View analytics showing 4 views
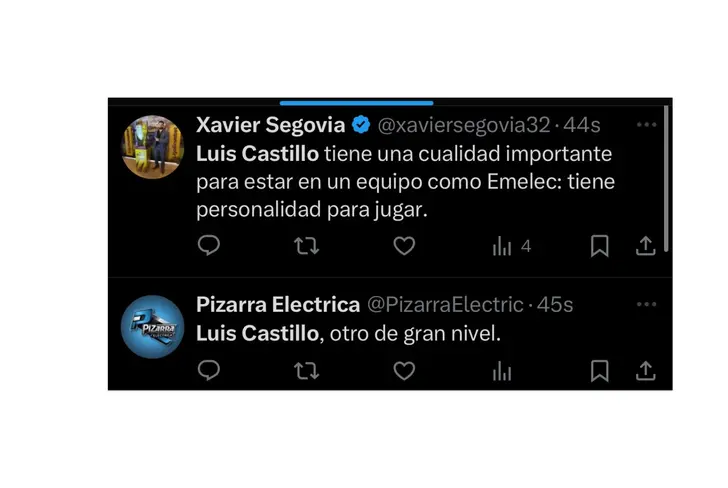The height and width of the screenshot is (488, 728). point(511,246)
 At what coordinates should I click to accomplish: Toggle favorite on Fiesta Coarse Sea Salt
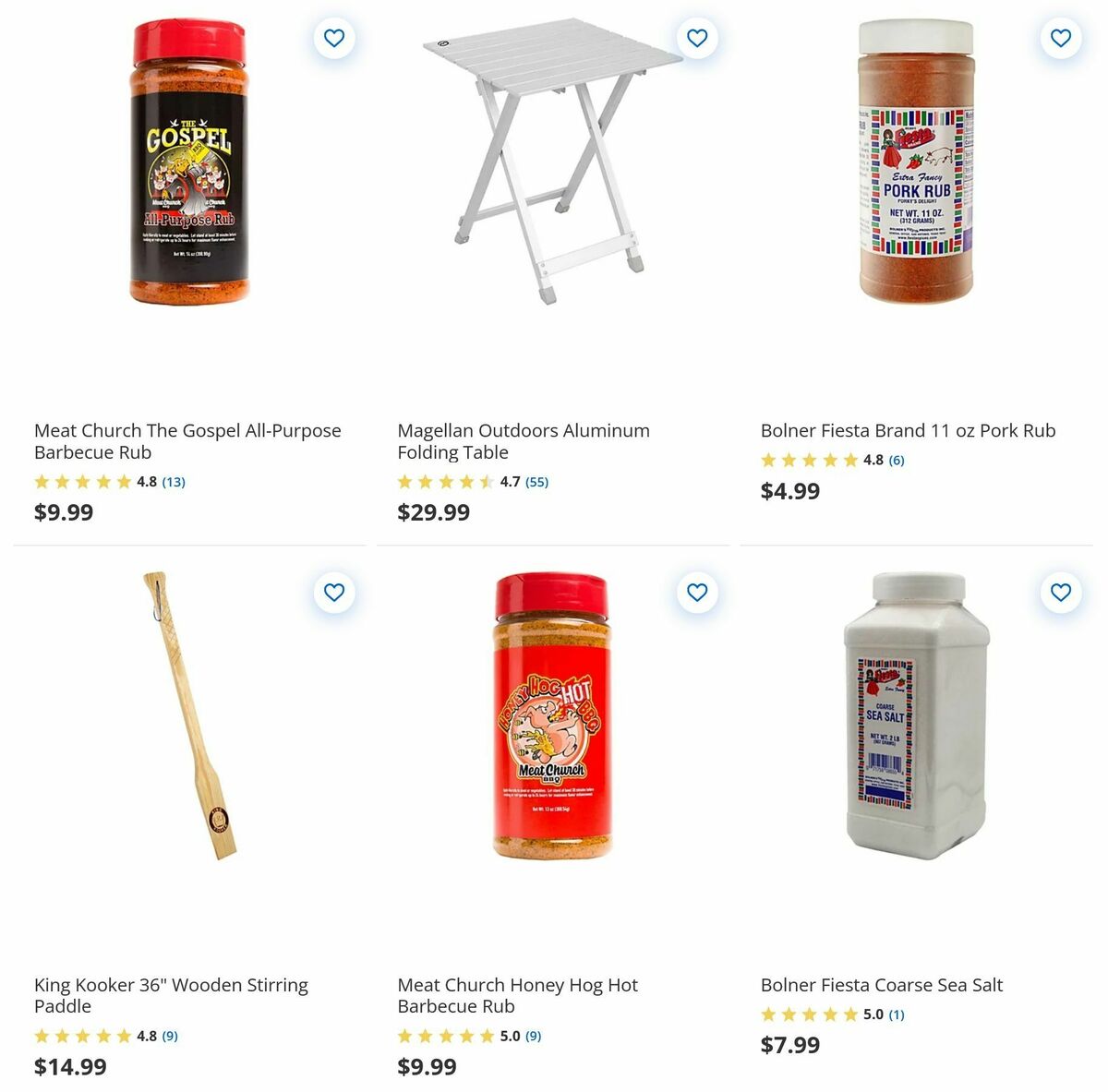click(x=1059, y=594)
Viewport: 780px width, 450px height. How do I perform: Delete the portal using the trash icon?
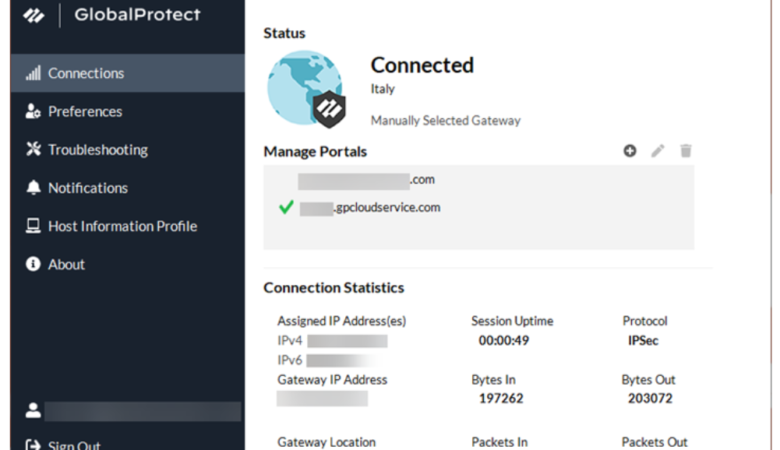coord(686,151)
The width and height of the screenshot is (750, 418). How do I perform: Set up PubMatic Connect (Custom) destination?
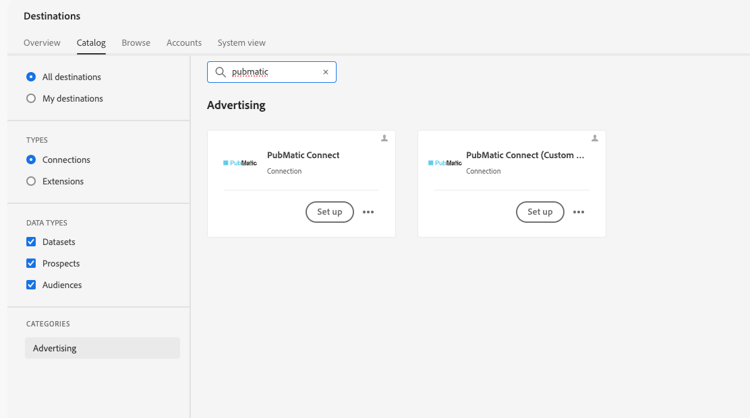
★ ★ ★ ★ ★ ★ ★
▶ [Your task]: Emit the lines of the data above from the one containing "Viewport: 780px width, 450px" through its final line, both endpoints included. Pictures do not belong in the output.

▶ [Answer to this task]:
Viewport: 780px width, 450px height. How do I perform: Delete the portal using the trash icon?
coord(686,151)
The width and height of the screenshot is (750, 418). How do I perform: Set up PubMatic Connect (Custom) destination?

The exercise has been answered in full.